Writing Assignments This course has a Writing Intensive (WI) marker. We will be drafting four (4) formal essays together and each essay will have a class period devoted to its in-class peer review. Your conscientious and comprehensive feedback during these peer-review sessions will count towards a portion of your overall grade. In the fullness of time (i.e. well before the first peer review session), I will distribute a handout explaining what I expect from a successful peer review. The principle goal of these essays will be to demonstrate that you understand and can accurately summarize and parse out one of the lit theory excerpts we will be reading together. As we approach the due date for the first draft of essay 1, I will distribute a handout that explains in more detail what I expect to see in these essays. It’s expected that these essays will represent your very best, most careful and considered work.

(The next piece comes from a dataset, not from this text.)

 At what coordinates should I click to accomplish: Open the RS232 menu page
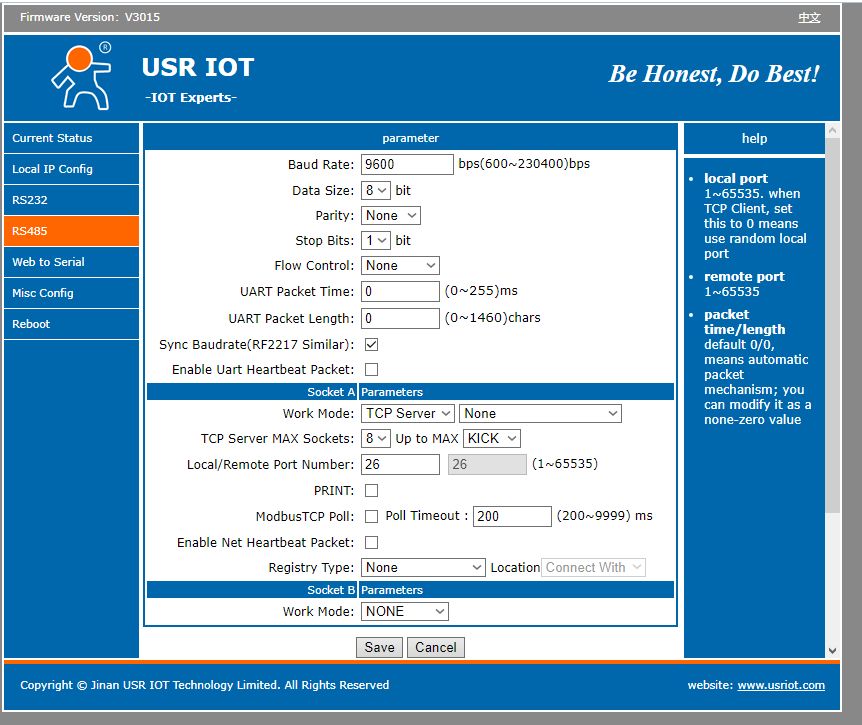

Presentations A percentage of your final grade will depend on your ability to lead class discussion (either solo or with a partner, as demanded by the text you’re presenting on). I will distribute a handout that explains in specific detail what I expect from your presentations.

Course Rules and Procedures

(1)Attendance at each class meeting is required. An absence will be excused only if it’s negotiated in advance or if there is a medical emergency. If necessary, you will be permitted one free unexcused absence; each additional unexcused absence will have an impact on your participation grade.

(2) You are required to do every last iota of the reading and writing assigned, exactly in the format requested, and it needs to be totally done by the time class starts. There is no such thing as ‘falling a little behind’ in the course reading; either you’ve done your homework or you haven’t. Chronic lack of preparation (which, let’s face it, is easy to spot) will lower your final letter grade.

(3)Even in a seminar course, it seems a little silly to require participation. Some students who are cripplingly shy, or who can’t always formulate their best thoughts and questions in the rapid back-and-forth of a group discussion, are nevertheless good, serious students. On the other hand, our class can’t really function if there isn’t student participation – it will become me lecturing for 75 minutes, which (trust me) is something we all want to avoid. There is, therefore, a small percentage of the final grade that will concern the quantity and quality of your participation in class discussions. But the truth is that I’m way more concerned about creating an in-class environment in which all students feel totally free to say what they think, ask questions, object, criticize, request clarification, return to a previous subject, respond to someone else’s response, etc. Clinically shy students, or those whose best, most pressing questions and comments occur to them only in private, should do their discussing with me solo, outside class. If my scheduled office hours don’t work for you, please call or email me so that we can make an appointment for a different meeting time.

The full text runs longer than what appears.